In a preferred embodiment of the present invention, 256 original data files are processed separately, MD5 string (32 bytes) is converted into integer data of 2 × int64(16) bytes, and stored in an array of int64 format. For example, for example: convert the string "6 b5e4c956ccfab36b9e314e13cf35a5 c" (32 bytes long) into two integers in memory (stored with int64 array):

a[0]＝0x6b5e4c956ccfab36；

a[1]＝0xb9e314e13cf35a5c。

the a variable (int64[2]) is added to the linked list array numbered 6b (the first two bytes) and the next record is processed until all file processing is complete. Finally, the sorted data of partition MD5 shown in FIG. 3 will be formed in memory. According to the calculation of 2 hundred million MD5 data quantity, the whole memory accounts for:

200000000/(1024*1024*1024)*16＝2.98G Bytes

for a general server configuration (memory greater than or equal to 8G), it is sufficient.

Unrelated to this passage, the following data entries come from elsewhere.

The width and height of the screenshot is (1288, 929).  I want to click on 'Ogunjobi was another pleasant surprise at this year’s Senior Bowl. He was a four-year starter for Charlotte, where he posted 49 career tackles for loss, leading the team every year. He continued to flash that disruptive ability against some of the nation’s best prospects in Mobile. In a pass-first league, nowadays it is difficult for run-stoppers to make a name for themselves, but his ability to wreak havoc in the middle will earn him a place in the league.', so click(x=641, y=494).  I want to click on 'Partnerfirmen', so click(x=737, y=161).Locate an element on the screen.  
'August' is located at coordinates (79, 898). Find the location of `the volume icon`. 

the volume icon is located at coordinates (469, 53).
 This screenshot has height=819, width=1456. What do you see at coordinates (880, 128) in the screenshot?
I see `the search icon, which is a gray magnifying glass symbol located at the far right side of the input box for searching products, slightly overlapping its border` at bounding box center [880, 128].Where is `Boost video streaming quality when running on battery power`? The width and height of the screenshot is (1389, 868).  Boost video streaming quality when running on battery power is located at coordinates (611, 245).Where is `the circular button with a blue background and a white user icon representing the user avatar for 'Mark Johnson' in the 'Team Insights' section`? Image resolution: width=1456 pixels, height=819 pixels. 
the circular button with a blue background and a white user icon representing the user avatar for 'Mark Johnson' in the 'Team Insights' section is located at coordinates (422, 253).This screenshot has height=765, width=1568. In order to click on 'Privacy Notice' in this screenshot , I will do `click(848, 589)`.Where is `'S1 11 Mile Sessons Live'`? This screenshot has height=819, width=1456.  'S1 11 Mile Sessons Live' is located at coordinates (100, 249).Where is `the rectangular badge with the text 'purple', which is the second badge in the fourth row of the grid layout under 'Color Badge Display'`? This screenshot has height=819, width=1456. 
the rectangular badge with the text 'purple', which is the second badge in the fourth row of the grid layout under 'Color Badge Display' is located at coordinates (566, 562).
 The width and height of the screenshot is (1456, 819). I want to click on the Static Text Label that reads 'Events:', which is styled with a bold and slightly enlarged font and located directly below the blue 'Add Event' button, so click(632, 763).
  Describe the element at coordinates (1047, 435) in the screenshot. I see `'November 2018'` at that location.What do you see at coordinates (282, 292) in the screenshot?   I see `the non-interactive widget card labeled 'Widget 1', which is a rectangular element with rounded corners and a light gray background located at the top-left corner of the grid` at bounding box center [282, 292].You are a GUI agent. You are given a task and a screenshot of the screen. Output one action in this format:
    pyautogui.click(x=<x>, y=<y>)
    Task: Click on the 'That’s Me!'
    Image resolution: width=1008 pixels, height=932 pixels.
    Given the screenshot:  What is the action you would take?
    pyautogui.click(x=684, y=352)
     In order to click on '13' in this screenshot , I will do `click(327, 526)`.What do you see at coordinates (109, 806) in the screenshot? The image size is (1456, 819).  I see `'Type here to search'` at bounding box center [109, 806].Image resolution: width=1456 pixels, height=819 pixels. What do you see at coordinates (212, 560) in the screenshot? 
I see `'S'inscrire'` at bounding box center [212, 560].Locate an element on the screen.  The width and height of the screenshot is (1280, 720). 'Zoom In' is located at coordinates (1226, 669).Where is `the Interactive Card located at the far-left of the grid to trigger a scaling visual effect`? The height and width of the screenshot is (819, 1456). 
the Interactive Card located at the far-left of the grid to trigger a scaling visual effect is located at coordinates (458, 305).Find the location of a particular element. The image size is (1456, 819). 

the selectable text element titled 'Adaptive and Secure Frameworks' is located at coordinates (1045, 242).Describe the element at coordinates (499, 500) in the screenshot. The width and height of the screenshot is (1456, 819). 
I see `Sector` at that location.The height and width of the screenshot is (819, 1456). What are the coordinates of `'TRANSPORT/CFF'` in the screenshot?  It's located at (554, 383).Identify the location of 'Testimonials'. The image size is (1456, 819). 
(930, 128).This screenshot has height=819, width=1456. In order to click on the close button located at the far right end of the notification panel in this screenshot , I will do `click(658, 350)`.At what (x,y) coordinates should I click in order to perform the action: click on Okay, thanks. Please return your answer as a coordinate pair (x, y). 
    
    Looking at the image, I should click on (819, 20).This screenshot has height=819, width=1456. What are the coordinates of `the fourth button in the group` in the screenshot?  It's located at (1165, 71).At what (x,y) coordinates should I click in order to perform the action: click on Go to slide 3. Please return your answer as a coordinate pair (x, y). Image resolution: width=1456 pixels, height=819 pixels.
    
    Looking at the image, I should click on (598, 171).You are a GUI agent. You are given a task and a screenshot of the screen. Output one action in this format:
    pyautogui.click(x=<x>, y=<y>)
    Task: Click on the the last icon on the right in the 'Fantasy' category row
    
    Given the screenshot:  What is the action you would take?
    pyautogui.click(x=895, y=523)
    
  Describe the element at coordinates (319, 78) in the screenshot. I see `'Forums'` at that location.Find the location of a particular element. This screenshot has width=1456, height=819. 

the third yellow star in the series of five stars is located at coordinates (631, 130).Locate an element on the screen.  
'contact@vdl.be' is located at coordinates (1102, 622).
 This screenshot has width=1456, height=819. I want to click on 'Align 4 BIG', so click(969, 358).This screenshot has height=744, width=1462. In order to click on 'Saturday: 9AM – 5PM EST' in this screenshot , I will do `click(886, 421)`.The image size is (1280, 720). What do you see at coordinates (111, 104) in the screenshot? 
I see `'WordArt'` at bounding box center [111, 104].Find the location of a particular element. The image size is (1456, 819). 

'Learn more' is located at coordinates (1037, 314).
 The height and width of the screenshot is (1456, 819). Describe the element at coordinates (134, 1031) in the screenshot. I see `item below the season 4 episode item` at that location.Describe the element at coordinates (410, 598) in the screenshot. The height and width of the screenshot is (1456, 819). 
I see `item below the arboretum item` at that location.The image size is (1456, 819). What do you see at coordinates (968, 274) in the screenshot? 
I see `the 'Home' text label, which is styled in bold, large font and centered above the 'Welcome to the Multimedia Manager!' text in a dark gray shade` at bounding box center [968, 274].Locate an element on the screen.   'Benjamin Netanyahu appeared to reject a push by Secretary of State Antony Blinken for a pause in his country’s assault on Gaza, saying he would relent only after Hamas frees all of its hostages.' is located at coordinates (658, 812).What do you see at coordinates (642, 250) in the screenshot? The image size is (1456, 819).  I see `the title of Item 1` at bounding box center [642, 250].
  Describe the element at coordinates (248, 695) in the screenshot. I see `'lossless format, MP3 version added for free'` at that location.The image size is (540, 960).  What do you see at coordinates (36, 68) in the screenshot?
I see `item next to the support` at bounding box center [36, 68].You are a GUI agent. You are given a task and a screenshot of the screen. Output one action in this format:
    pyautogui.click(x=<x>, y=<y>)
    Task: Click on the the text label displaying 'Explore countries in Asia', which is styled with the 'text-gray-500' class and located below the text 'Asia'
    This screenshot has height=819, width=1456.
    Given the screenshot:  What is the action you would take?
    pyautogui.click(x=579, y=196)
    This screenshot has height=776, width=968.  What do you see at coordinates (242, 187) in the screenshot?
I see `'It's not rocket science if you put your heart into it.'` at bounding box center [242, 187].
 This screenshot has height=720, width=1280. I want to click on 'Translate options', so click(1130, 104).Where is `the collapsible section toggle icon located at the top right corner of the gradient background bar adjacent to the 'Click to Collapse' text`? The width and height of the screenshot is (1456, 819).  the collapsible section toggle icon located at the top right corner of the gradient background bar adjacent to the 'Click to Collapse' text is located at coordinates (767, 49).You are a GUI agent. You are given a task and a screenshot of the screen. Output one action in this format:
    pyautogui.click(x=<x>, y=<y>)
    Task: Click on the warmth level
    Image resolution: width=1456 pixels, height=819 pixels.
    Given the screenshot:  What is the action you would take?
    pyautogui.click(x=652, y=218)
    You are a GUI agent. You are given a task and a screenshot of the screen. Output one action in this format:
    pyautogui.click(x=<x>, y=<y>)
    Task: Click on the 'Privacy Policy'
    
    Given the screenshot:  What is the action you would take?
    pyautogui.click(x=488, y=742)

In a preferred embodiment of the present invention, the sorting method is a fast sorting method, but other common sorting methods, such as a bubble sorting method, a merge sorting method, etc., may also be used.

When receiving a data matching request, as shown in fig. 2, receiving a matching access request, performing format check on the request, and if the request is unsuccessful, returning an error; locating an internal sequencing array position according to the first byte of Md5 of the request content; performing dichotomy query in the positioned array; and returning a query matching result. The average partition queue length of MD5 with 2 hundred million storage quantity is 78000 after testing related virus samples collected by the Internet. The test is carried out on a common server, about 3.1us is needed, and the system requirement is met.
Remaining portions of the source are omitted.